When most people think of sports, they think of traditional sports such as baseball, basketball, American football, soccer, etc. When people think of sport psychology, they often think of these same sports plus Olympic disciplines such as gymnastics, track, and swimming, etc. For me however, when I think of sports, I think of auto racing. I grew up with my dad at the drag strips in Iowa and then married a drag racer. For the last twenty-five years my husband has driven a rear engine dragster in NHRA classes and I have been the pit crew. As a professor of psychology at McKendree University and an AASP certified consultant, I have been able to identify unique aspects of the sport psychology in auto racing. Many of these aspects are not completely unique to auto racing, and when I work with bowlers, equestrians, and gymnasts we are able to talk about some similarities.

Below is a brief glimpse inside the helmet of auto racers, and specifically those who participate in drag racing. It is my hope that this brief summary will be beneficial to athletes involved in extreme sports and consultants who may work with these athletes.

  1. The first aspect that is essential for understanding auto racing psychology is the difference in practice time. Auto racing is expensive and auto racers have little practice opportunity. Unlike a sport such as basketball, auto racers don’t have the option for hours in the gym practicing their sport. Most racers don’t have the time, money, equipment, or location to practice very much, in fact, many will be allowed only a few time trials or practice laps and then have to be ready for competition. This means that auto racers must take their practices extremely seriously. The old adage of “practice like you play” is essential. In addition, racers may be more likely to need to use visualization or simulators. Many auto racers use various simulators (e.g., practice reaction time equipment) to help with their practice. If racers tried to adhere to the “10,000 hour rule” that states you need that many hours to be world-class in any field (Gladwell, 2008), then they would have to use visualization and simulators.
  2. In auto racing, like in sports such as gymnastics, there is very little room for error. In some sports there are chances to make a mistake and recover and move on, whereas in auto racing a small mistake will likely make you lose or even worse cause an accident. In drag racing, drivers have to react to a light at the start and a thousandth of a second can be the difference between winning and losing – consequently reaction times are critical. Losing by such small margins can also be difficult on an athlete and can lead to burnout, especially if they focus entirely on winning (Weinberg & Gould, 2011). Working with auto racers (and other athletes) who can win and lose by such small margins is something that simply must be acknowledged and accepted by consultants, and they should work with athletes to focus on the process as much as the outcome.
  3. In most sports, there is some degree of danger and risk of injury. In gymnasts, equestrians, and auto racers, the risk of injury is almost always present. Once again, this risk needs to clearly be identified and discussed. Most athletes are keenly aware of this potential for injury. Discussions about safety precautions, avoiding unnecessary risks, handling emergency situations, mentally preparing for injury, and simply acknowledging that the rewards of the sport outweigh the potentially negative outcomes are essential for racers.

Request 1:
In the passage on auto racing psychology, what kind of car has the author's husband driven in NHRA classes for the last twenty-five years?
Request 2:
Duplicate the rows starting at the first row and ending at the line that contains "32 is located at coordinates (251, 1893).", with both of those lines included.
The passage on auto racing psychology bears no relation to the rows.

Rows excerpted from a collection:
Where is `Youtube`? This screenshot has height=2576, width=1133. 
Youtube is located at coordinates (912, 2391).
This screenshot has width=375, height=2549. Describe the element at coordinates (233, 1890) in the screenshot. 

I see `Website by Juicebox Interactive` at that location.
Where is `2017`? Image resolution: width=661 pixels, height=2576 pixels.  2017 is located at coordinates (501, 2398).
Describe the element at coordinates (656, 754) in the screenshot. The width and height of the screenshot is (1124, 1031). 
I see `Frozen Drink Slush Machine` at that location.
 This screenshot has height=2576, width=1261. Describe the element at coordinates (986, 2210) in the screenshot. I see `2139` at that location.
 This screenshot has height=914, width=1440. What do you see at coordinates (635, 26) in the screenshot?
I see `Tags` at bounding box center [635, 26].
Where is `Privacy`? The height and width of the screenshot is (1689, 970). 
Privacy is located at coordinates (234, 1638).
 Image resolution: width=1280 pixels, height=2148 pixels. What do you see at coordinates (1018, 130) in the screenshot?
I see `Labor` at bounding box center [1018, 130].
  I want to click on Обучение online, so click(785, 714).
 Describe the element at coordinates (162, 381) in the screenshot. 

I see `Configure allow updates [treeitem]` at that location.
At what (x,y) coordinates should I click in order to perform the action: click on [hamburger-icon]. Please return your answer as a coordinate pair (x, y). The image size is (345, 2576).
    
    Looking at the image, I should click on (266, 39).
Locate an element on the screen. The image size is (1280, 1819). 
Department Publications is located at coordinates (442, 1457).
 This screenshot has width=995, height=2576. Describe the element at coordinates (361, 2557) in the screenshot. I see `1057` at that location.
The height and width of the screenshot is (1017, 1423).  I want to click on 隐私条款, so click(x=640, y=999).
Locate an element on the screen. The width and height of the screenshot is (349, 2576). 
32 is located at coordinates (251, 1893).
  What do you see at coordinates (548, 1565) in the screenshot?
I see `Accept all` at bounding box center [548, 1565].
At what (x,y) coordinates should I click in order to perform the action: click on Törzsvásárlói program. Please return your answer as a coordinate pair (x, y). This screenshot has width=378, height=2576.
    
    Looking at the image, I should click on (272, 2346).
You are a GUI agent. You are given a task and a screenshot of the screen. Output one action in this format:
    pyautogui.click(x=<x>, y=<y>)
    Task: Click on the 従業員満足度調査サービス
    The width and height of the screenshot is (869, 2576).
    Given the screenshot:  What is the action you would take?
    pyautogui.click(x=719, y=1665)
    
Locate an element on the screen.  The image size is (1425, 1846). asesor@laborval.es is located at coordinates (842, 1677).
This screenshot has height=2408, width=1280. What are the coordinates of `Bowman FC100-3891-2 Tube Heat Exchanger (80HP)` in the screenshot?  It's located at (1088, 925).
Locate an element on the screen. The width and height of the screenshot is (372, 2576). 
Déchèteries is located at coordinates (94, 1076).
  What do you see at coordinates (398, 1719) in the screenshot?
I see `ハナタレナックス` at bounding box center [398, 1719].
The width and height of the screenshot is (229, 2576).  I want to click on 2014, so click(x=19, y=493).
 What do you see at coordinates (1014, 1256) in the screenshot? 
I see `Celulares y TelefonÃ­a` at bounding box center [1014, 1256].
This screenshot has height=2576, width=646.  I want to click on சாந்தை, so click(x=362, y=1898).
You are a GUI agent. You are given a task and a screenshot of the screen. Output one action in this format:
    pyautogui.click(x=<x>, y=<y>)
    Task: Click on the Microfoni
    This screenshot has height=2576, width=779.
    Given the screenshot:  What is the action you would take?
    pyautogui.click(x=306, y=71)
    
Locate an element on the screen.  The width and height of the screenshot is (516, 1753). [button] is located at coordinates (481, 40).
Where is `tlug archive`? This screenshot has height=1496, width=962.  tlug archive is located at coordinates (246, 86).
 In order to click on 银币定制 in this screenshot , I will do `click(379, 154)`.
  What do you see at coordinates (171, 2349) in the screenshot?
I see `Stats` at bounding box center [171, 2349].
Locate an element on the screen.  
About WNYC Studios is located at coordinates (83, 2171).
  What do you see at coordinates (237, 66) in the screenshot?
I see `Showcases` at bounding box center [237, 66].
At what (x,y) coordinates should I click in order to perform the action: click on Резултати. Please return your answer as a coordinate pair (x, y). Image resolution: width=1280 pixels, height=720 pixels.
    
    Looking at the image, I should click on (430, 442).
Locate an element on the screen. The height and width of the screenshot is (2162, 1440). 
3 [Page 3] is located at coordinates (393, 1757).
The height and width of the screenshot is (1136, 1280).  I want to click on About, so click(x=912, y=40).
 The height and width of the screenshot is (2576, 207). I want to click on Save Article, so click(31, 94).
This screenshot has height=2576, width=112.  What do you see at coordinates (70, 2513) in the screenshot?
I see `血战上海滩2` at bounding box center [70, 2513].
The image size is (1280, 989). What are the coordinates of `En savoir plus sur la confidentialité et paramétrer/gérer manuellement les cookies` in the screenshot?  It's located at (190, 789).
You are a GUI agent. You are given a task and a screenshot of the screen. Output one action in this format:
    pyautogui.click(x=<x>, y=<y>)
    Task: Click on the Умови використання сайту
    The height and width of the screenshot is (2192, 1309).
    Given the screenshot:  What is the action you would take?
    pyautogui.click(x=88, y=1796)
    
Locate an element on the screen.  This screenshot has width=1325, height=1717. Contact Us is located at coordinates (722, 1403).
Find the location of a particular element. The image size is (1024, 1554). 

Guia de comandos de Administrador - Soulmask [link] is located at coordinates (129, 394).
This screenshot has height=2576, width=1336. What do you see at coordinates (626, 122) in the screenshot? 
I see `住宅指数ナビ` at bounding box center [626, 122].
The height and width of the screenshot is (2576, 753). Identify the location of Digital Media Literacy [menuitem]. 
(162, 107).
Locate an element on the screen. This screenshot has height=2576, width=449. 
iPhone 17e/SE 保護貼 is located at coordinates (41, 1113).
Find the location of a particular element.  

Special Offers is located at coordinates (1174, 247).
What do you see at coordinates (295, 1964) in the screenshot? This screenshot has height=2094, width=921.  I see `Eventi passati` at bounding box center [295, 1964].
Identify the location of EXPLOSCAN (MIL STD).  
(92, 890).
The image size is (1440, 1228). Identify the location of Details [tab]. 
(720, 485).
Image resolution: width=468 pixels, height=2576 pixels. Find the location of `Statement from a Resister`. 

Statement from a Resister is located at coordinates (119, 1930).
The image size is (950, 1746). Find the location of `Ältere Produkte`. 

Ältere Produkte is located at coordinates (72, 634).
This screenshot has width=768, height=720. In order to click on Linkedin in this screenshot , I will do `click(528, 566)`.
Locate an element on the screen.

Solution 1:
A rear engine dragster.

Solution 2:
Where is `Youtube`? This screenshot has height=2576, width=1133. 
Youtube is located at coordinates (912, 2391).
This screenshot has width=375, height=2549. Describe the element at coordinates (233, 1890) in the screenshot. 

I see `Website by Juicebox Interactive` at that location.
Where is `2017`? Image resolution: width=661 pixels, height=2576 pixels.  2017 is located at coordinates (501, 2398).
Describe the element at coordinates (656, 754) in the screenshot. The width and height of the screenshot is (1124, 1031). 
I see `Frozen Drink Slush Machine` at that location.
 This screenshot has height=2576, width=1261. Describe the element at coordinates (986, 2210) in the screenshot. I see `2139` at that location.
 This screenshot has height=914, width=1440. What do you see at coordinates (635, 26) in the screenshot?
I see `Tags` at bounding box center [635, 26].
Where is `Privacy`? The height and width of the screenshot is (1689, 970). 
Privacy is located at coordinates (234, 1638).
 Image resolution: width=1280 pixels, height=2148 pixels. What do you see at coordinates (1018, 130) in the screenshot?
I see `Labor` at bounding box center [1018, 130].
  I want to click on Обучение online, so click(785, 714).
 Describe the element at coordinates (162, 381) in the screenshot. 

I see `Configure allow updates [treeitem]` at that location.
At what (x,y) coordinates should I click in order to perform the action: click on [hamburger-icon]. Please return your answer as a coordinate pair (x, y). The image size is (345, 2576).
    
    Looking at the image, I should click on (266, 39).
Locate an element on the screen. The image size is (1280, 1819). 
Department Publications is located at coordinates (442, 1457).
 This screenshot has width=995, height=2576. Describe the element at coordinates (361, 2557) in the screenshot. I see `1057` at that location.
The height and width of the screenshot is (1017, 1423).  I want to click on 隐私条款, so click(x=640, y=999).
Locate an element on the screen. The width and height of the screenshot is (349, 2576). 
32 is located at coordinates (251, 1893).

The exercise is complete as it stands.